The survey team may have doublecounted scores of tigers by misinterpreting camera trap photographs, according to an analysis of the counting method.
Narendra Modi, India’s prime minister, in July hailed an “historic achievement” after tiger numbers were reported to have risen from 2,226 in a 2015 survey, to 2,967 this year.
Officials said more than four-fifths of those counted had been photographed by 26,000 cameras set up in known tiger habitats. But an analysis by experts for the Delhi-based daily Indian Express has now claimed the earlier 2015 survey had over-counted tigers by as much as 16 per cent.

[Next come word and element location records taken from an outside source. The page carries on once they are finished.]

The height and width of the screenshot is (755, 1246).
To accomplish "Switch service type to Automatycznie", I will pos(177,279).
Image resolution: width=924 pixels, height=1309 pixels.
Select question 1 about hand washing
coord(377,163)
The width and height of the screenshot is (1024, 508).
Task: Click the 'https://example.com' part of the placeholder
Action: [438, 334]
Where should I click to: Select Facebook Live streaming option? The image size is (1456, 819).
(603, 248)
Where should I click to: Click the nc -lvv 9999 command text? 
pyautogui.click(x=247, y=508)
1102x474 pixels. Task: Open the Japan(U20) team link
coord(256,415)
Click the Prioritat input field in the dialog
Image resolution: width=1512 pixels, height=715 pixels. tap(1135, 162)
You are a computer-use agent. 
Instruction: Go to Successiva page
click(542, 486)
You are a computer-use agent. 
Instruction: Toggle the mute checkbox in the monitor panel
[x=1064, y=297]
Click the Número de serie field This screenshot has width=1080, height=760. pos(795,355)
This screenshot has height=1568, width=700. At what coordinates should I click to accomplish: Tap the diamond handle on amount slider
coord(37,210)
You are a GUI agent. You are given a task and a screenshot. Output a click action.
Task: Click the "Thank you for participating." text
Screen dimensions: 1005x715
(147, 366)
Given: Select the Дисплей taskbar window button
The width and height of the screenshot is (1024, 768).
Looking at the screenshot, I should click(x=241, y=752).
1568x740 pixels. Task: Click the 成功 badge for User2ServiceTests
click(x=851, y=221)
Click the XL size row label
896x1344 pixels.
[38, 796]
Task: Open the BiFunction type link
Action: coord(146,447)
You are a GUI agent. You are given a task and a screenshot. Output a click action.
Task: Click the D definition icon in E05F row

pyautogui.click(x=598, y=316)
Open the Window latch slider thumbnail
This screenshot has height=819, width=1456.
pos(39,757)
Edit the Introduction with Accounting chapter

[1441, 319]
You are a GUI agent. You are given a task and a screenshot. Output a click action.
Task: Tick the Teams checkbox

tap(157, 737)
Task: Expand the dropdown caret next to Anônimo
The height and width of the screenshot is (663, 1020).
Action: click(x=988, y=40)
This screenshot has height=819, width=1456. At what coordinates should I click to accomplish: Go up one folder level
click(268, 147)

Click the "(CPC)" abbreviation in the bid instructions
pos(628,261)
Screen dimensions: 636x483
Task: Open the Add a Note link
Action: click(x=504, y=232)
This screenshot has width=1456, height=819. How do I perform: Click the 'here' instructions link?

Mistakes including double-counting, or including unidentifiable cats, meant that 221 of the tiger photos in 2015 should have been discarded, wildlife experts told the paper. The photographs for the latest survey have not been released, but the results cast doubt on the counting process, the paper said. If similar mistakes were made this year, the survey could have over counted by hundreds.
India promised in the 2010 St Petersburg Declaration to double its big cat population by 2022. As recently as 2010, the number of Indian tigers had plummeted to 1,706. To create new safe habitats for the creatures, the government has designated 140 new protected areas since 2014.